** SOURCE **
In a clothes dryer, the effect of centrifugal force becomes apparent as the drum spins rapidly. As the drum rotates, the wet clothes inside experience an apparent outward force, often referred to as centrifugal force, which pushes them against the walls of the drum. This outward push helps to remove excess water by forcing it out of the fabric and facilitating its evaporation. The combination of the spinning motion and this centrifugal effect enhances the efficiency of the drying process, effectively wringing out water from the clothes. This application of centrifugal force in the clothes dryer demonstrates how rotational motion can influence the behavior of objects, contributing to practical everyday tasks like drying clothes.

Bicycle tire

When a bicycle tire is stuck in mud and is forced to rotate, the rotation creates an effect that can be perceived as centrifugal force. As the tire spins, the mud trapped within the tire’s tread experiences an outward push due to its inertia. This apparent centrifugal force causes the mud to be flung off the tire, moving radially away from the center of rotation. The faster the tire rotates, the greater the apparent force, resulting in more mud being expelled. This effect is a result of the tire’s rotation and the mud’s resistance to change in its state of motion, illustrating how inertia and rotational dynamics influence the behavior of the mud.

** DATA SHOWN **

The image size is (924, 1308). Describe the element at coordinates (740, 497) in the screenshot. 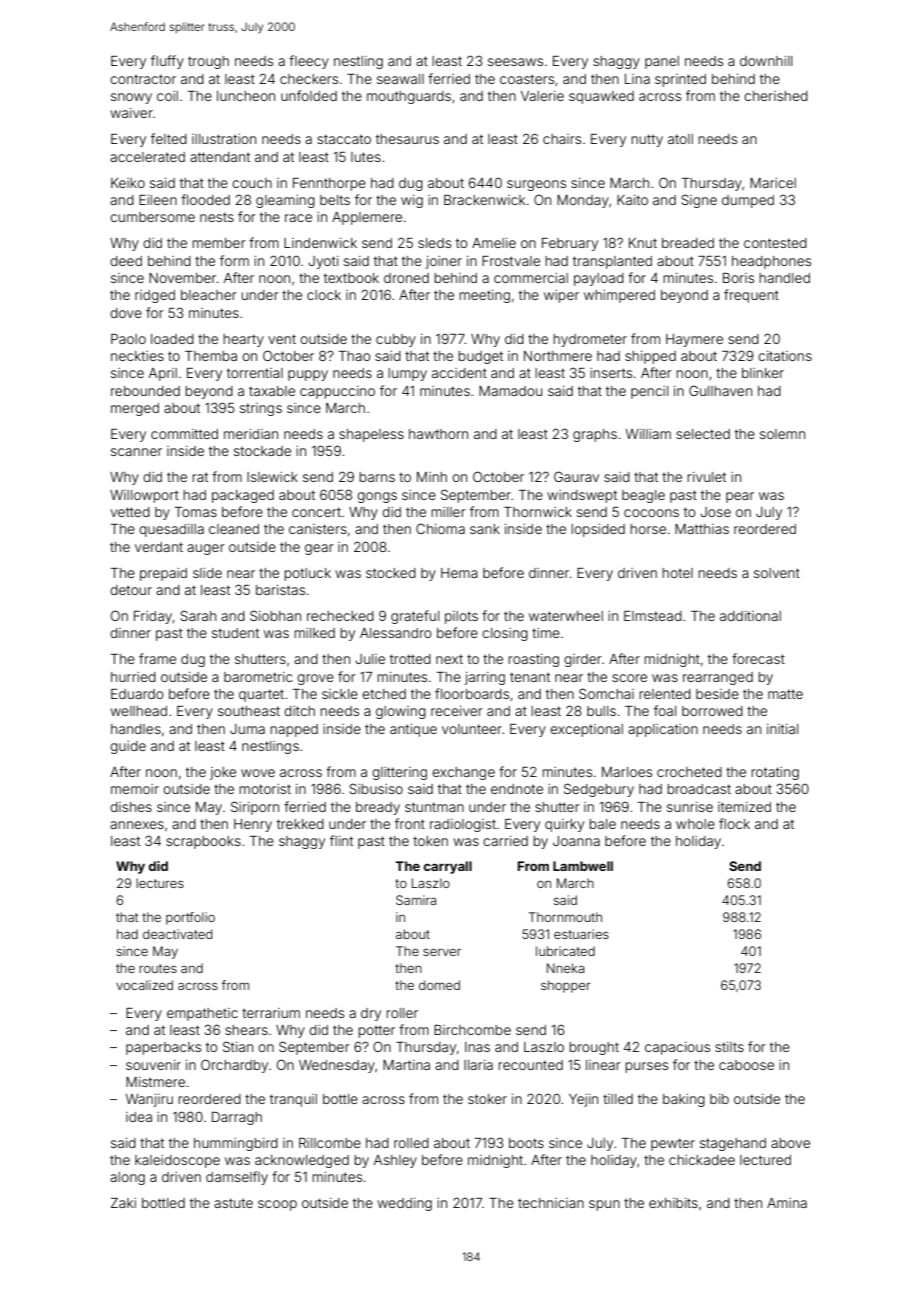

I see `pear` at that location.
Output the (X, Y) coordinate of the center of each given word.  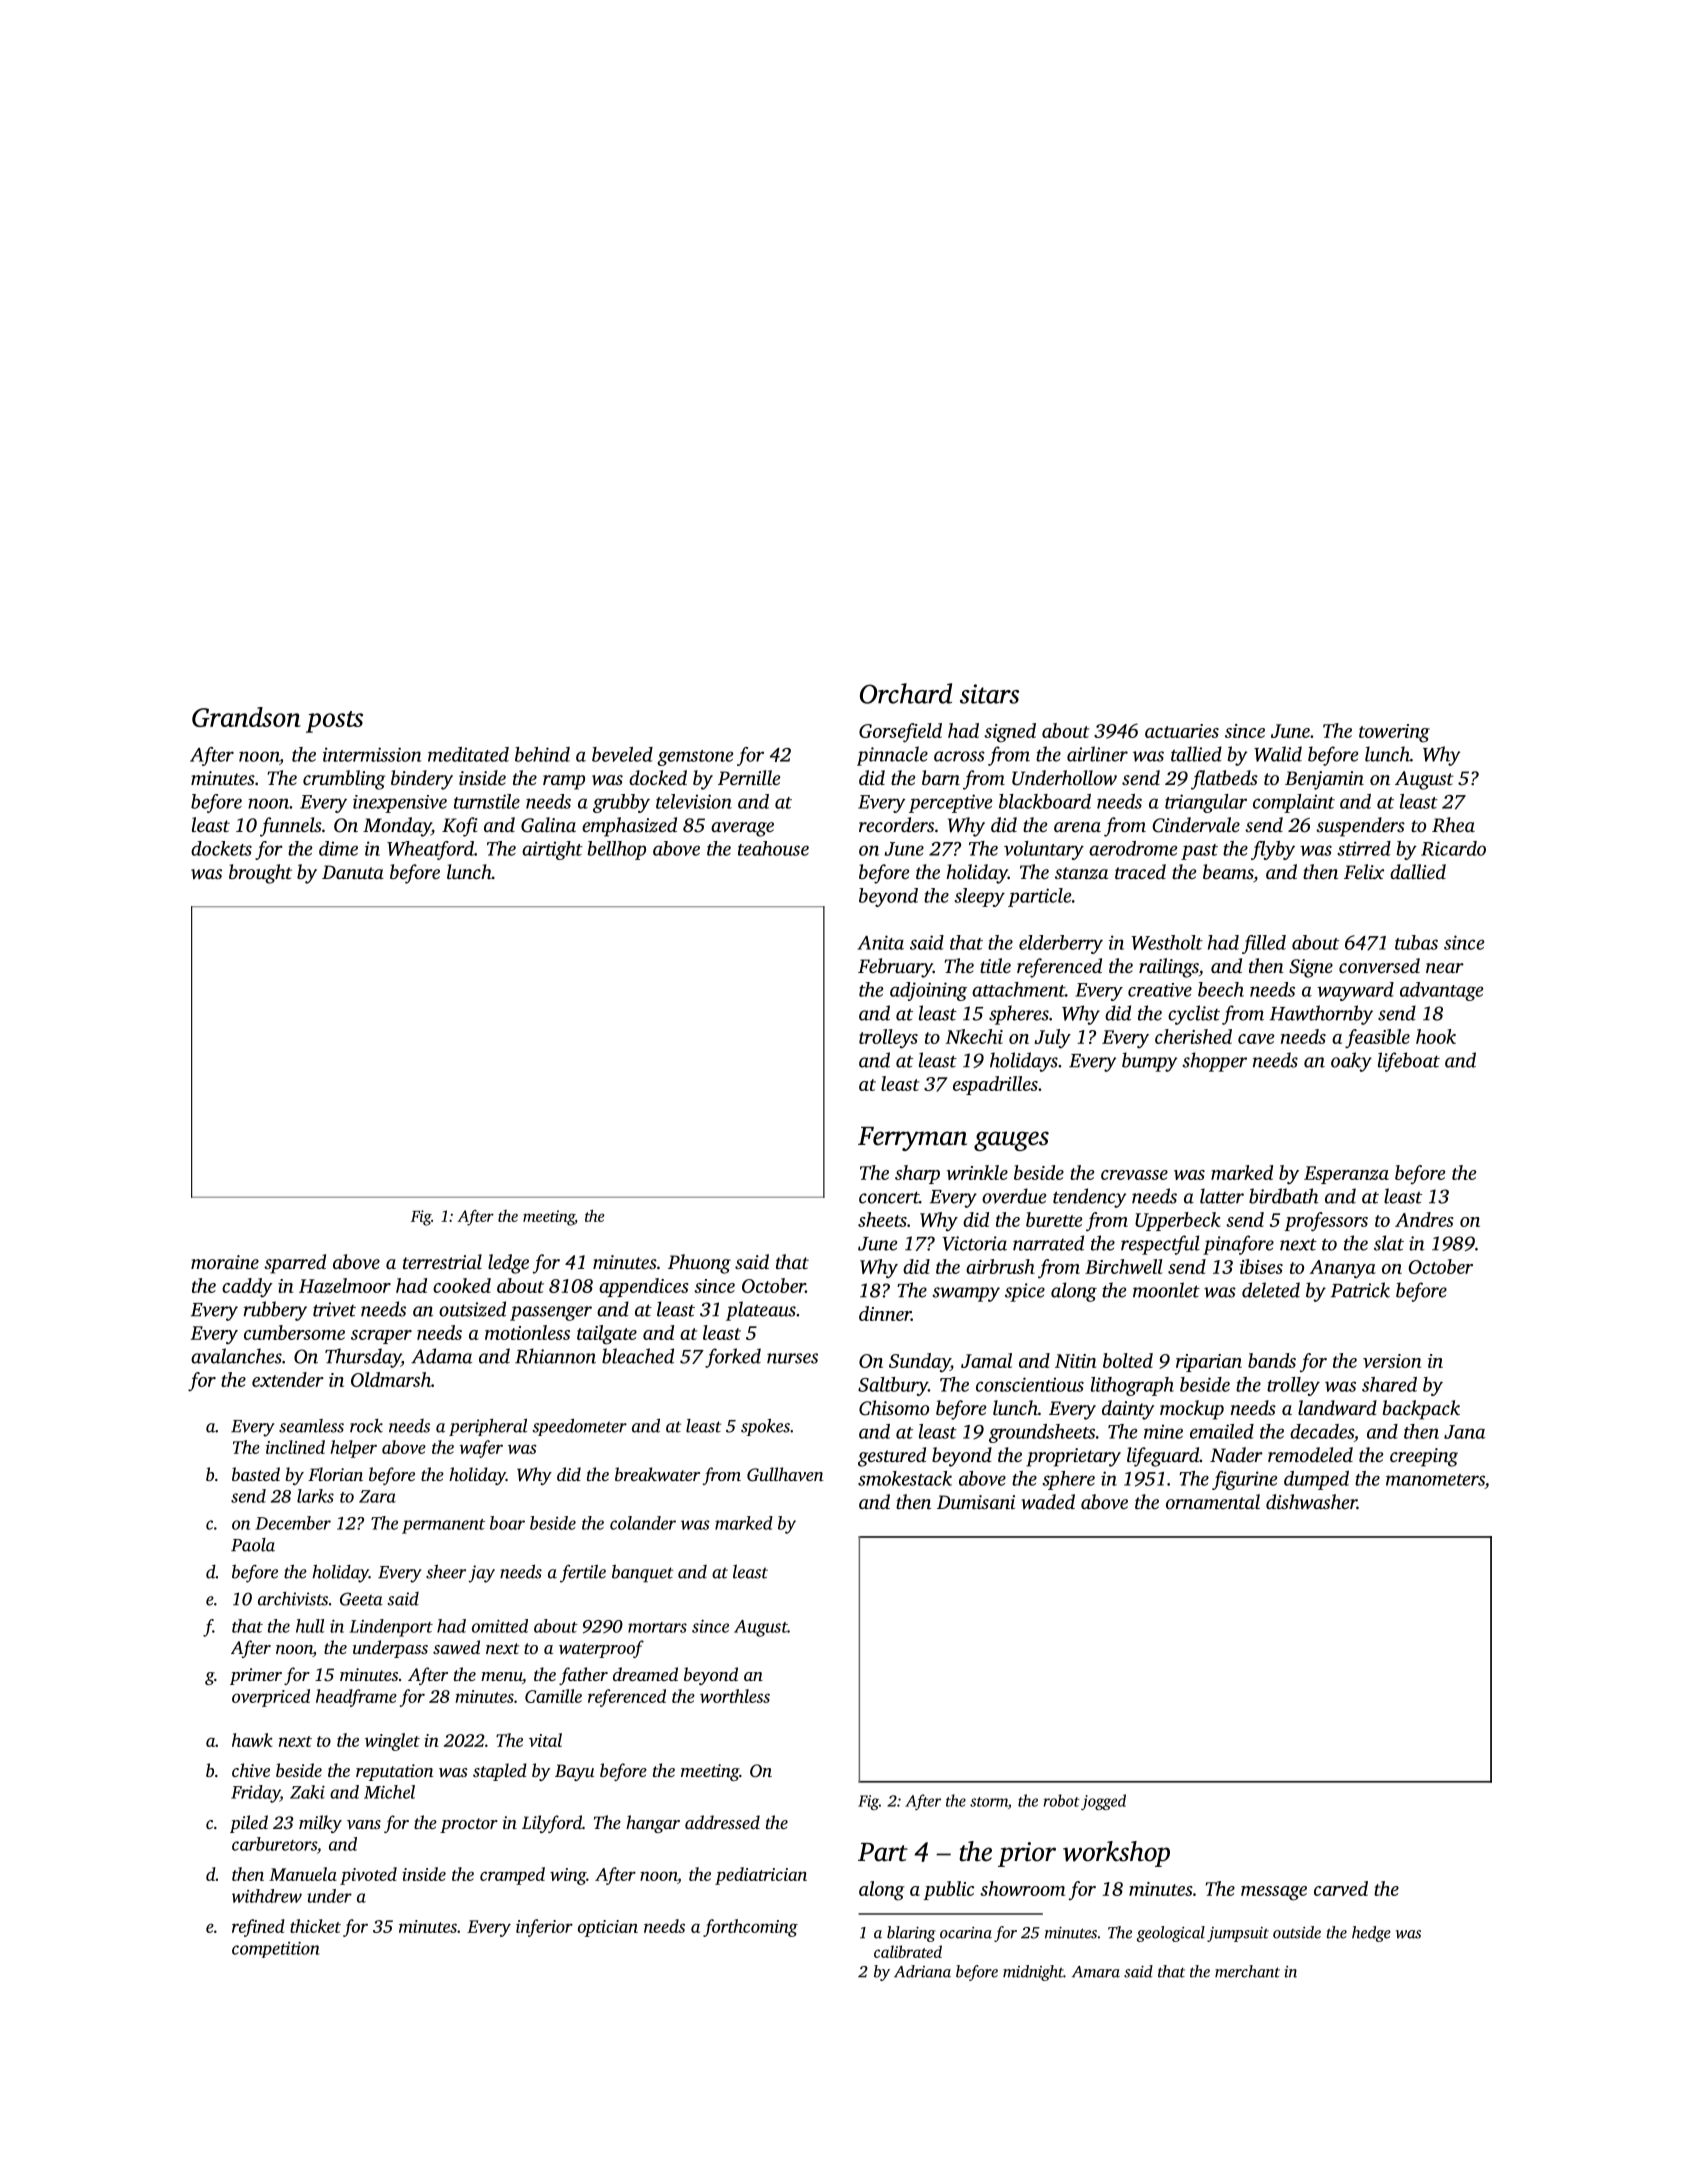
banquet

** WHAT TO DO **
1. In the passage on centrifugal force, what happens to the amount of mud flung off the bicycle tire as the tire spins faster?
2. Continue the passage on centrifugal force after its final sentence.

** EXERCISE RESPONSES **
1. More mud is expelled.

2.
Centrifugal pump

In a rotating centrifugal pump, the principle of centrifugal force is utilized to move fluids efficiently. The pump contains an impeller that spins rapidly within a housing. As the impeller rotates, it imparts centrifugal force to the fluid inside the pump. This apparent force causes the fluid to be pushed outward, away from the center of rotation, toward the outer edges of the impeller. As the fluid moves outward, it gains kinetic energy due to the increase in velocity. This kinetic energy creates pressure differences within the pump, resulting in a pressure gradient that drives the fluid through the pump’s outlet. The centrifugal effect generated by the impeller’s rotation is essential for the fluid’s movement, enabling the pump to transport liquids effectively and enhancing its overall efficiency.

Centrifugal governor

Centrifugal governors are devices used to regulate engine speed by utilizing the principle of centrifugal force. These mechanisms consist of rotating weights connected to the engine’s throttle. As the engine speed increases, the rotating weights experience an outward force due to their circular motion. This apparent centrifugal force causes the weights to move away from the central axis of rotation. As the weights move outward, they actuate the throttle, reducing the fuel supply to the engine. Conversely, when the engine speed decreases, the centrifugal force on the weights lessens, allowing them to move inward and open the throttle, thereby increasing the fuel supply. This clever application of centrifugal force enables centrifugal governors to effectively control and maintain a steady engine speed, ensuring optimal performance and efficiency.

Equation

The centrifugal force equation, expressed as F_c = (m × v²) ÷ r, calculates the outward force experienced by an object moving in a curved path. This force, denoted by F_c, represents the apparent push away from the center that arises in a non-inertial reference frame. The variables m, v, and r represent the mass of the object, its velocity, and the radius of the curved path, respectively. It’s important to note that the centrifugal force is a pseudo or fictitious force that arises only due to the object’s inertia in the rotating frame of reference and not from any actual force acting on the object.

Practice problems

Problem #1

A pendulum bob weighing 0.1 kg swings in a circular path with a radius of 0.5 meters and a speed of 2 m/s. Calculate the centrifugal force exerted on the pendulum bob during its swinging motion.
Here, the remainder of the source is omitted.